- Your instructions
Write out every entry once more, character for character.

- Collected data entries
----------

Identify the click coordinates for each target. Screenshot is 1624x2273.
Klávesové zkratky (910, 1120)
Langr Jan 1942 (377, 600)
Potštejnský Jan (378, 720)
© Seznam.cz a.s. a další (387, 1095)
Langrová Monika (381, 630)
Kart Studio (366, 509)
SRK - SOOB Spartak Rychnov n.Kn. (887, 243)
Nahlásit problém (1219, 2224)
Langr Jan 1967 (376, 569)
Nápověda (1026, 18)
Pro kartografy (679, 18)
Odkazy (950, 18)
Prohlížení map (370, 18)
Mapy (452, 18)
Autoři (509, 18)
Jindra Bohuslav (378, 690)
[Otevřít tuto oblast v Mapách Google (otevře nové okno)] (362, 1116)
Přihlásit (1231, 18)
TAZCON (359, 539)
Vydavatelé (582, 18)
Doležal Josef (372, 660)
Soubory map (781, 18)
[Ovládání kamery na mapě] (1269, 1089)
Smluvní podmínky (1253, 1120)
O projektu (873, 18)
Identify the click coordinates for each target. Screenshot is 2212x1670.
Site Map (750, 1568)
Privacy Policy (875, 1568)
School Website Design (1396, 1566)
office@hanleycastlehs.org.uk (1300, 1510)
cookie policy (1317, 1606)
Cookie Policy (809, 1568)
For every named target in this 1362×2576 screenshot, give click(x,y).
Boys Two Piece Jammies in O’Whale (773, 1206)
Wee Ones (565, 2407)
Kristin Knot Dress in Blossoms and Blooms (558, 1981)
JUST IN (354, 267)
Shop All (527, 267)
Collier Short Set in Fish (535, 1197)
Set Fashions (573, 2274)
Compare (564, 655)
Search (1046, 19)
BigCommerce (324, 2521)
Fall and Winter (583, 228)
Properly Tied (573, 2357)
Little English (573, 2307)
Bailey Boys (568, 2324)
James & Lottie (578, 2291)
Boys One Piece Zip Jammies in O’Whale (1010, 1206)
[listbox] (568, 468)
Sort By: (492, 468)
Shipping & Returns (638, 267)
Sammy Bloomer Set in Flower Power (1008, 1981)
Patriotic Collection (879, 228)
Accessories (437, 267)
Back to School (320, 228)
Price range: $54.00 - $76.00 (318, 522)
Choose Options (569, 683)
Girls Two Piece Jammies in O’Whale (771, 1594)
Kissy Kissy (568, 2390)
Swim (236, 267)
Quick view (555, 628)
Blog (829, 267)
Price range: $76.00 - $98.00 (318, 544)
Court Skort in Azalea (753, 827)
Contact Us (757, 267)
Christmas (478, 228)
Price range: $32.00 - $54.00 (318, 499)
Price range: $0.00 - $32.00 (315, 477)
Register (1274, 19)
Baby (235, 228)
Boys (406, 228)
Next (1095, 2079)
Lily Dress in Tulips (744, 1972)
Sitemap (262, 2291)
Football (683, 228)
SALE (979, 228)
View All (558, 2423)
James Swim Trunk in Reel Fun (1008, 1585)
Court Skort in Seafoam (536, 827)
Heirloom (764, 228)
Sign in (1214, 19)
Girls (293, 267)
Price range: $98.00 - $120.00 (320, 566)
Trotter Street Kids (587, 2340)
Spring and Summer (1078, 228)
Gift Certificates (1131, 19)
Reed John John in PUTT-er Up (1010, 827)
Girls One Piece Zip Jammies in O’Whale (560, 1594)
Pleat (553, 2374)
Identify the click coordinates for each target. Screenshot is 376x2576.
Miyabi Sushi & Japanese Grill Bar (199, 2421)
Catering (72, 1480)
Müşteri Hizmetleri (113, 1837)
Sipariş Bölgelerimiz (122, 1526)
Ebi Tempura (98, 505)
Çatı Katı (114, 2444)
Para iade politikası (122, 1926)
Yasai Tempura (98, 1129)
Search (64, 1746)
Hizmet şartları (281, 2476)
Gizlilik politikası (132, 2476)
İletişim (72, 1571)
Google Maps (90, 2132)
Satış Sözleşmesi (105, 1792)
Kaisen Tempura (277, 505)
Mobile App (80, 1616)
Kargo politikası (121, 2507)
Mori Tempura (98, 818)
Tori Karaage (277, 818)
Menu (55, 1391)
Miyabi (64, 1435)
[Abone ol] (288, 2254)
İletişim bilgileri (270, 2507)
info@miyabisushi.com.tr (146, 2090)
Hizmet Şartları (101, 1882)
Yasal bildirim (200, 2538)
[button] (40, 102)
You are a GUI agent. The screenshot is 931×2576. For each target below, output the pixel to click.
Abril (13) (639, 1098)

----------

- Solution
Identify the click coordinates for each target. Screenshot is 1624x2273.
Klávesové zkratky (910, 1120)
Langr Jan 1942 (377, 600)
Potštejnský Jan (378, 720)
© Seznam.cz a.s. a další (387, 1095)
Langrová Monika (381, 630)
Kart Studio (366, 509)
SRK - SOOB Spartak Rychnov n.Kn. (887, 243)
Nahlásit problém (1219, 2224)
Langr Jan 1967 (376, 569)
Nápověda (1026, 18)
Pro kartografy (679, 18)
Odkazy (950, 18)
Prohlížení map (370, 18)
Mapy (452, 18)
Autoři (509, 18)
Jindra Bohuslav (378, 690)
[Otevřít tuto oblast v Mapách Google (otevře nové okno)] (362, 1116)
Přihlásit (1231, 18)
TAZCON (359, 539)
Vydavatelé (582, 18)
Doležal Josef (372, 660)
Soubory map (781, 18)
[Ovládání kamery na mapě] (1269, 1089)
Smluvní podmínky (1253, 1120)
O projektu (873, 18)
Identify the click coordinates for each target. Screenshot is 2212x1670.
Site Map (750, 1568)
Privacy Policy (875, 1568)
School Website Design (1396, 1566)
office@hanleycastlehs.org.uk (1300, 1510)
cookie policy (1317, 1606)
Cookie Policy (809, 1568)
For every named target in this 1362×2576 screenshot, give click(x,y).
Boys Two Piece Jammies in O’Whale (773, 1206)
Wee Ones (565, 2407)
Kristin Knot Dress in Blossoms and Blooms (558, 1981)
JUST IN (354, 267)
Shop All (527, 267)
Collier Short Set in Fish (535, 1197)
Set Fashions (573, 2274)
Compare (564, 655)
Search (1046, 19)
BigCommerce (324, 2521)
Fall and Winter (583, 228)
Properly Tied (573, 2357)
Little English (573, 2307)
Bailey Boys (568, 2324)
James & Lottie (578, 2291)
Boys One Piece Zip Jammies in O’Whale (1010, 1206)
[listbox] (568, 468)
Sort By: (492, 468)
Shipping & Returns (638, 267)
Sammy Bloomer Set in Flower Power (1008, 1981)
Patriotic Collection (879, 228)
Accessories (437, 267)
Back to School (320, 228)
Price range: $54.00 - $76.00 (318, 522)
Choose Options (569, 683)
Girls Two Piece Jammies in O’Whale (771, 1594)
Kissy Kissy (568, 2390)
Swim (236, 267)
Quick view (555, 628)
Blog (829, 267)
Price range: $76.00 - $98.00 (318, 544)
Court Skort in Azalea (753, 827)
Contact Us (757, 267)
Christmas (478, 228)
Price range: $32.00 - $54.00 (318, 499)
Price range: $0.00 - $32.00 (315, 477)
Register (1274, 19)
Baby (235, 228)
Boys (406, 228)
Next (1095, 2079)
Lily Dress in Tulips (744, 1972)
Sitemap (262, 2291)
Football (683, 228)
SALE (979, 228)
View All (558, 2423)
James Swim Trunk in Reel Fun (1008, 1585)
Court Skort in Seafoam (536, 827)
Heirloom (764, 228)
Sign in (1214, 19)
Girls (293, 267)
Price range: $98.00 - $120.00 (320, 566)
Trotter Street Kids (587, 2340)
Spring and Summer (1078, 228)
Gift Certificates (1131, 19)
Reed John John in PUTT-er Up (1010, 827)
Girls One Piece Zip Jammies in O’Whale (560, 1594)
Pleat (553, 2374)
Identify the click coordinates for each target. Screenshot is 376x2576.
Miyabi Sushi & Japanese Grill Bar (199, 2421)
Catering (72, 1480)
Müşteri Hizmetleri (113, 1837)
Sipariş Bölgelerimiz (122, 1526)
Ebi Tempura (98, 505)
Çatı Katı (114, 2444)
Para iade politikası (122, 1926)
Yasai Tempura (98, 1129)
Search (64, 1746)
Hizmet şartları (281, 2476)
Gizlilik politikası (132, 2476)
İletişim (72, 1571)
Google Maps (90, 2132)
Satış Sözleşmesi (105, 1792)
Kaisen Tempura (277, 505)
Mobile App (80, 1616)
Kargo politikası (121, 2507)
Mori Tempura (98, 818)
Tori Karaage (277, 818)
Menu (55, 1391)
Miyabi (64, 1435)
[Abone ol] (288, 2254)
İletişim bilgileri (270, 2507)
info@miyabisushi.com.tr (146, 2090)
Hizmet Şartları (101, 1882)
Yasal bildirim (200, 2538)
[button] (40, 102)
You are a GUI agent. The screenshot is 931×2576. For each target below, output the pixel to click.
Abril (13) (639, 1098)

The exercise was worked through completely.